In September 1889, as part of the Lincoln County Feud, Milt Haley was accused along with Green McCoy of shooting Al Brumfield and his wife in Harts, Lincoln County, West Virginia. In mid-October 1889, Haley and McCoy were captured in Martin County, Kentucky, returned to West Virginia, and murdered by a lynch mob at Green Shoal on October 24, 1889. Haley's and McCoy's brutal slaying garnered nationwide news coverage.

On October 11, 1891, Ed Haley's mother died. Thereafter, he was raised by his maternal grandfather, Jackson Mullins, and uncle, Peter Mullins, on Trace Fork. In 1898, according to county commission records, he was placed in the care of Harrison Blair, a neighbor.

== Work ==
When Ed was a boy, his maternal uncle Peter Mullins gave him a fiddle. Ed showed great skill with the instrument and traveled throughout the Guyandotte and Big Sandy Valleys as a young man with other local musicians. He was basically gone from Harts Creek by 1910 but returned to visit family and friends for the remainder of his life.

Ed grew up to be a professional fiddler who traveled widely throughout West Virginia, Ohio, eastern Kentucky and southwestern Virginia. He had a huge repertoire of old-time music that included breakdowns, jigs, waltzes and show tunes, which he performed at square dances, fairs, street corners, fiddle contests and courthouse squares.

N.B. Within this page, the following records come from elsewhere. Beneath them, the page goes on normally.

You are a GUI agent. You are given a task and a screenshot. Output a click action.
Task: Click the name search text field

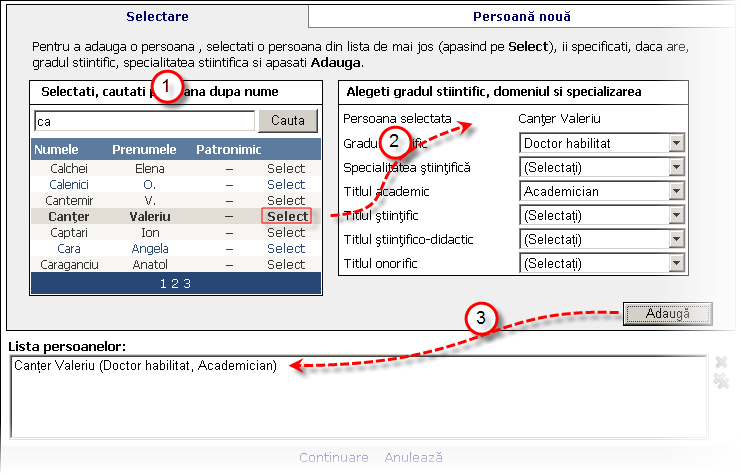pyautogui.click(x=144, y=121)
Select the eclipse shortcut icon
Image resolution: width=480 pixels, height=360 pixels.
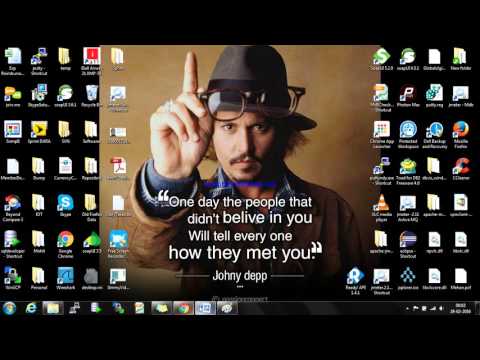pyautogui.click(x=408, y=244)
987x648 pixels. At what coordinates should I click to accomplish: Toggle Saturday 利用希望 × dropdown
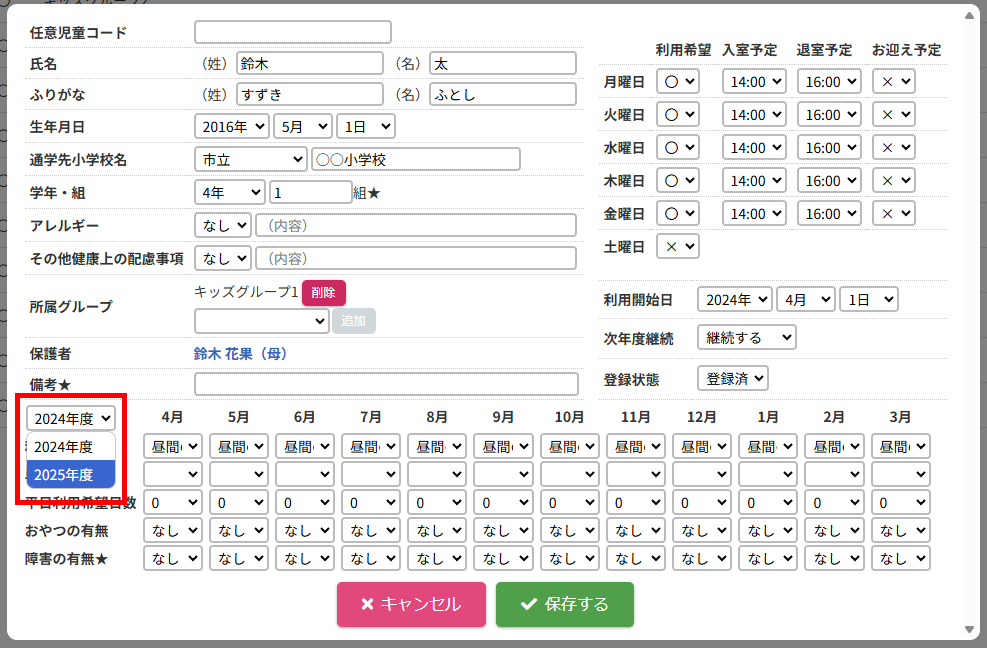pos(677,246)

On July 1, 1918, Ed married Martha Ella Trumbo, a blind piano teacher from Morehead, Kentucky. Her parents had been involved in the Martin-Tolliver Feud in Rowan County, Kentucky. Ella was educated at the Kentucky School for the Blind in Louisville, Kentucky. She played mandolin and accordion with her husband for many years. In 1918, the Haleys lived at 115 East Greenup in Ashland, Kentucky. In 1920, they lived at Frogtown in West Ashland, Kentucky. Later, they raised a family in Catlettsburg, Kentucky. They spent their final years in Ashland.

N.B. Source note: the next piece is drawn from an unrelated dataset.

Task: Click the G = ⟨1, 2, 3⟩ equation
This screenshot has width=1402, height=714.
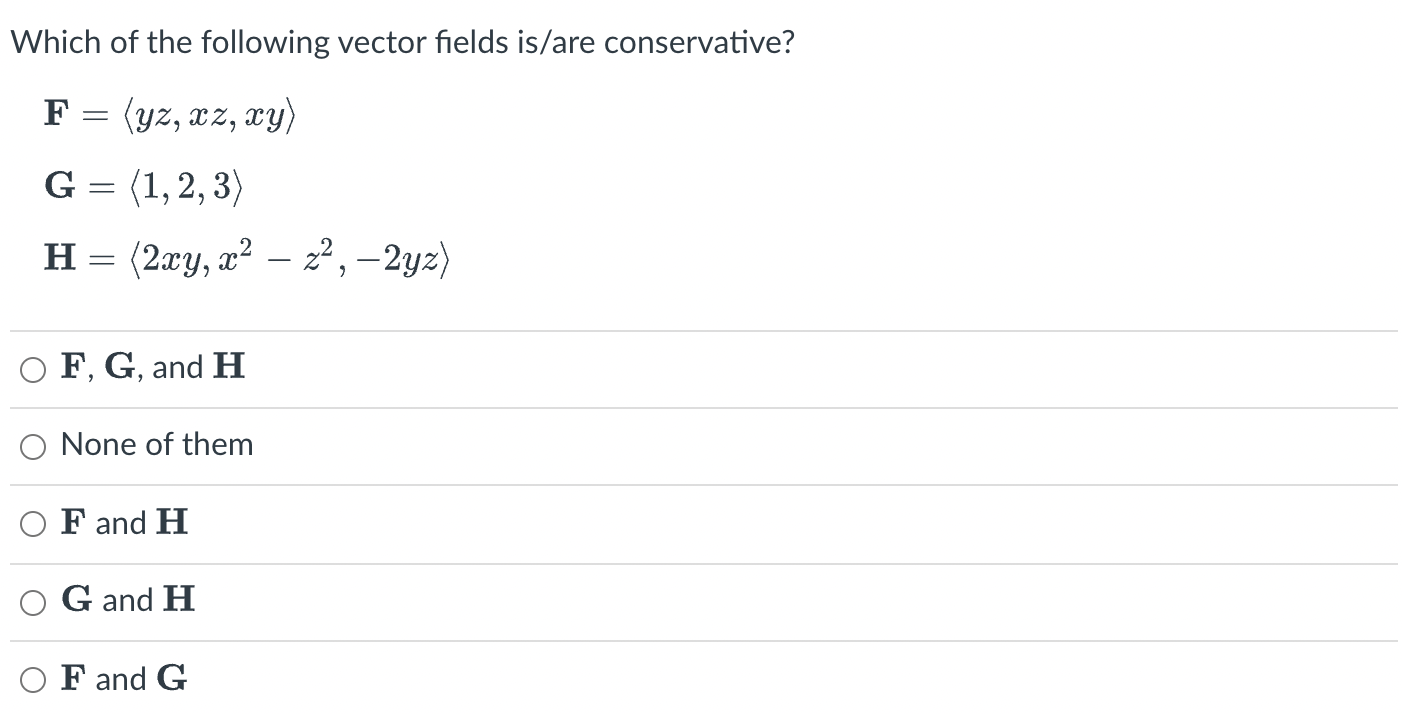Action: (x=143, y=187)
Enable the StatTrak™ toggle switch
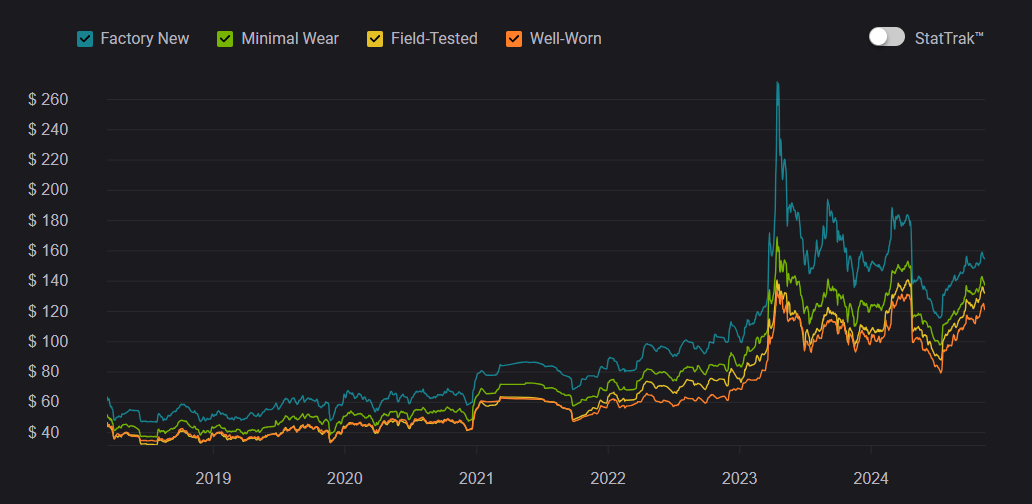Screen dimensions: 1032x504 pos(887,37)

Ed Haley died of a heart attack on February 3, 1951, at home in Ashland, Kentucky. His wife died in November 1954 in Cleveland, Ohio. Both are buried in Ashland.

==Recognition==

Ed Haley was one of the best known fiddlers in his region of Appalachia. He traveled frequently and performed in a variety of venues. He played over WLW in Cincinnati and made occasional studio recordings for friends, such as for Doc Holbrook in Greenup, Kentucky. He seldom recorded commercially because he was worried that record companies would take advantage of a blind man. Late in life, he made recordings for the family on a Wilcox-Gay disc-cutting machine brought home from the service by his stepson Ralph. The recordings feature Ed, Ella, Ralph (on guitar) and daughter Mona (vocals). Ralph eventually distributed the recordings among his five siblings. Eventually about a one-half to one-third of those recordings were released to Rounder Records. It is estimated that two thirds of Haley's recordings are still missing, lost, destroyed, or unreleased by family members.

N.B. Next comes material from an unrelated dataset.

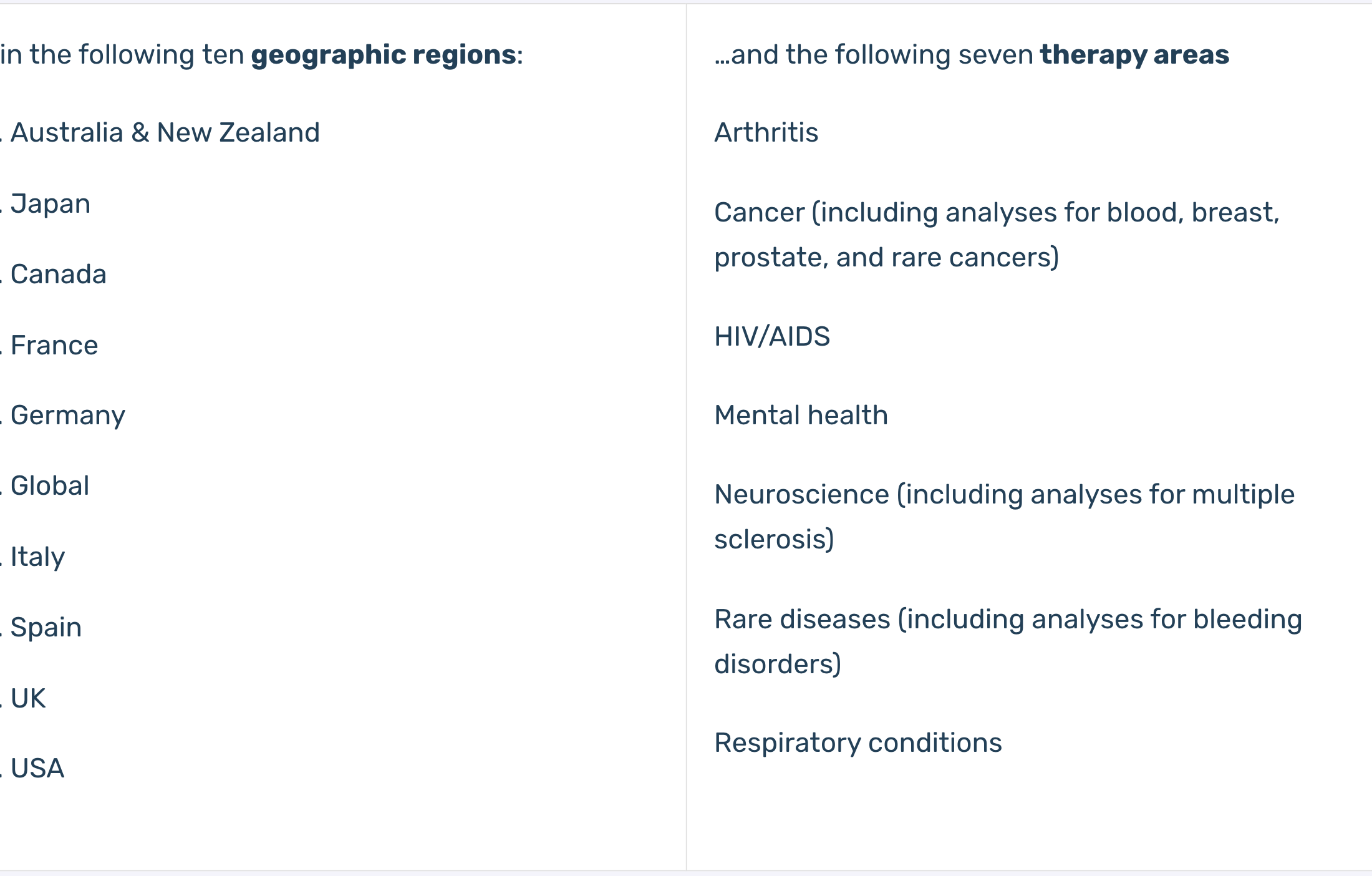1372x876 pixels.
Task: Click the Neuroscience therapy area text
Action: click(1005, 517)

Beginning in 1990, bluegrass and folk musician John Hartford began researching the story of Haley's life and music. Generally, Hartford spent the last years of his life promoting Haley and his significance in the world of music. He learned a number of Haley's tunes and recorded them on the Grammy-nominated albums, Wild Hog in the Red Brush and Speed of the Old Long Bow: A Tribute to Ed Haley. Hartford and Brandon Kirk, a Harts-area historian and genealogist, collaborated on a Haley book project from 1995 until Hartford's death in 2001. In March 2000, Smithsonian magazine featured a story about their research. The Ed Haley manuscript remains unpublished.

In October 2015, Haley was inducted into the West Virginia Music Hall of Fame.

==Releases==

In 1975, Rounder Records released Parkersburg Landing, a 14-track vinyl LP of Haley's work. In 1997 and 1998, after several years of promotion by John Hartford, Rounder released many of Haley's songs on two double CD sets: "Forked Deer" and "Grey Eagle", which featured expanded annotations by John Hartford and Brandon Kirk. In August 2022, Spring Fed Records released the 7 CD boxed set, Stole From The Throat of a Bird - The Complete Recordings of Ed & Ella Haley. The set included many previously unreleased cuts and features much improved audio quality when compared to the Rounder releases. A 105-page liner note book is included with essays and family photographs.

==Popular culture==
As part of Poage Landing Days, the City of Ashland, Kentucky, hosts an Ed Haley Memorial Fiddle Contest every year since 1996. In 2000, John Hartford performed Ed Haley's arrangement of Dick Burnett's composition Man of Constant Sorrow for the film O Brother, Where Art Thou?. (Burnett would record Haley's Blackberry Blossom at his 1930 session in Atlanta). Multiple versions of that song likewise appeared on the Grammy-winning soundtrack. In 2014, Brandon Kirk released Blood in West Virginia: Brumfield vs. McCoy (Pelican Publishing Company, Gretna, LA), which features young Ed Haley as a character in the story of the Lincoln County Feud.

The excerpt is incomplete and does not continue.